I rewrote my site. Why? To put it simply and honestly:

  1. I was a little tired of the near-minimalism. This wasn't enough for a full rewrite, but
  2. I'm not using Golang a lot, but I am using more Next.js and React for projects.

My static site was built with Hugo with Tailwind for styling. Now my site is based off of the Tailwind Nextjs Starter Blog, but modified heavily to my liking. Ironically, the author of this template was inspired by one of the more complex and complete Hugo templates and kept the Hugo frontmatter, which totally worked in my favor as I shifted articles over.

What did I keep?

  • Most of my posts
  • Tailwind
  • Surprisingly, Vue for a couple of posts and p5 for a few others
  • Semi-hidden tags
  • Using S3 to host images

What did I throw out?

  • Hugo and its templating engine, Golang, and fully static pages
  • Minimalism
  • Career timeline.
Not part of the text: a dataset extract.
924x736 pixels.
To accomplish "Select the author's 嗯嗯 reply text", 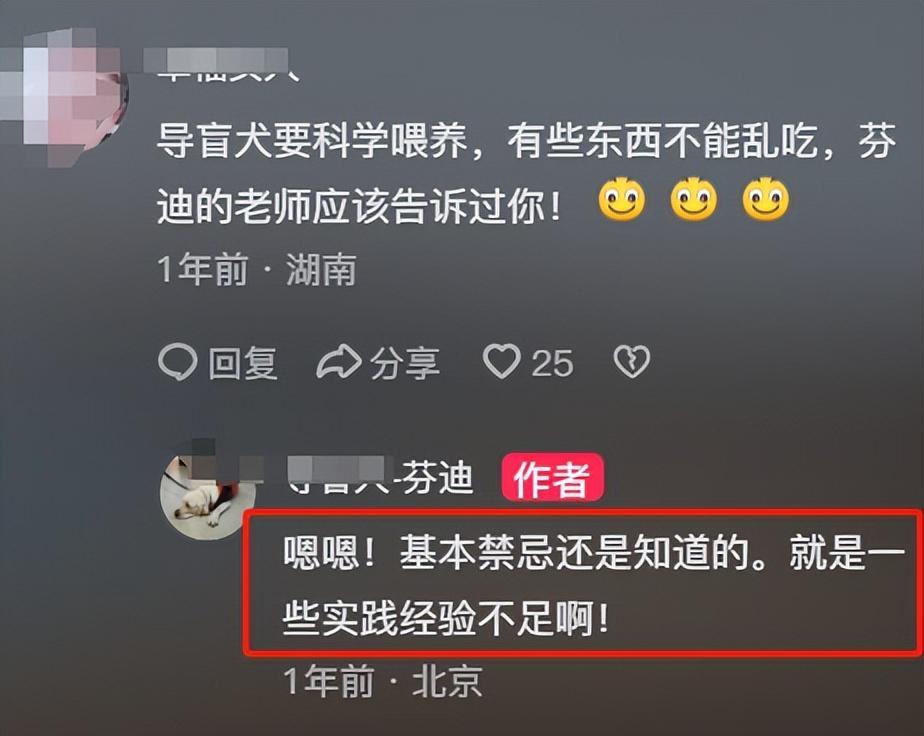I will click(x=593, y=585).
This was just a duplicate effort from LinkedIn.
  • Building any new tools in Vue
  • Dark-mode (for now)
  • Probably the minimal footprint. I was proud of the <100kb size (minus the art) of the first site.
  • Static html file hosting through S3
  • Stability. Hugo has been rock solidly stable for the last few years with few if any breaking changes.
  • Hosting image on S3

What's new?

  • Neobrutalism(-ish). Colors! Fun!
  • Next.js
  • React with Typescript
  • kbar search (cmd + k or use the search in the navbar)
  • Search through articles on the main page
  • MDX
  • Dynamic routes, eg being able to create an api or complex app on this site
  • Hosting on Vercel
  • Image hosting using Cloudflare r2 and webp
  • Comments via giscus

Notes

  • I was able to embed
  • Adding a search to my site was on my todo list for a long time, and it's here now!
  • MDX wasn't on my radar, but I'm loving the ability to add components in otherwise plain markdown files. I was getting a similar but worse capability with partials in Hugo.
  • I originally chose Hugo for its relative simplicity and speed and that I could get familiar with Golang to a degree. I've been using so much more Ruby, Elixir, React, and Python lately. Spending time with Golang isn't bringing me joy, so I'm trying something different.
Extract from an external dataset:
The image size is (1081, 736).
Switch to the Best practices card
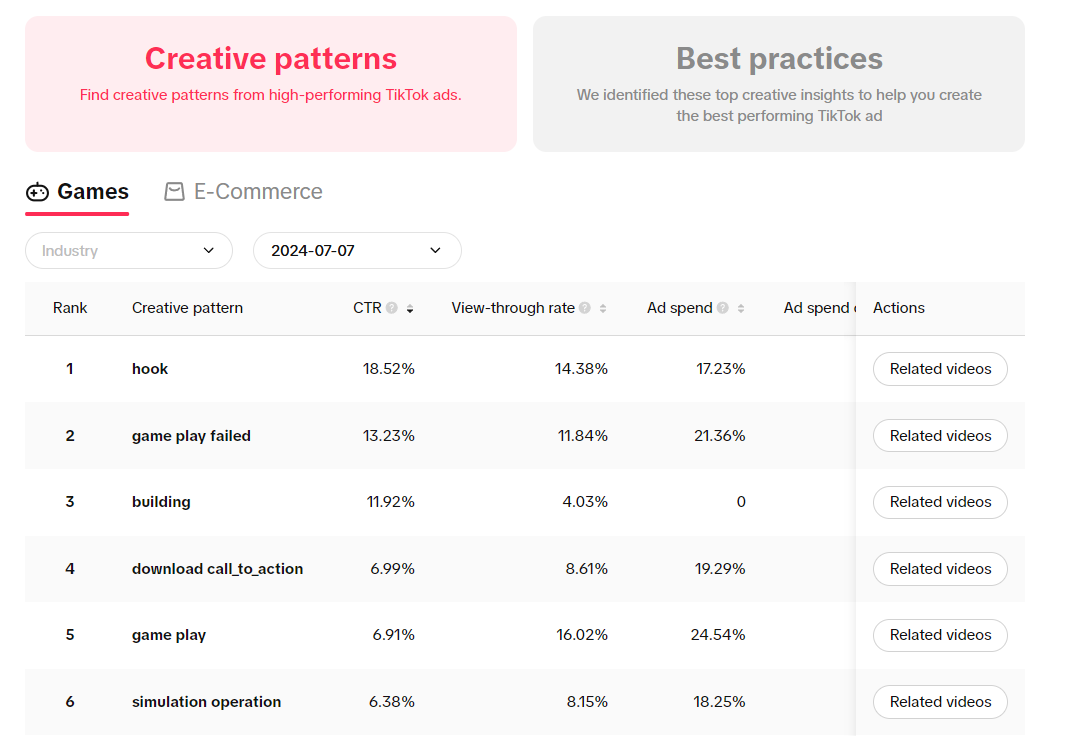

What do I expect out of this?

This switch addresses some of the limitations I was feeling with my static site. I wanted to build a few more tools, but needed some sort of backend and more dynamic frontend. I expect I'll be better able to build these things in a stack that I'm using frequently.

I want to have more fun with my personal site.

Revisiting after 6 months

Quick breakdown of my thoughts after running this iteration of my blog for (a bit more than) 6 months:

  • MDX is surprisingly nice. I really like being able to embed React components into pages like on Roman Days, Roman Days by Linear, and SRE Calculator Revisit.
  • I can't seem to get the migrated Vue pages to work consistently. It's likely a rendering vs external resource loading timing issue that I just haven't figured out. I've converted a couple of them over to React instead.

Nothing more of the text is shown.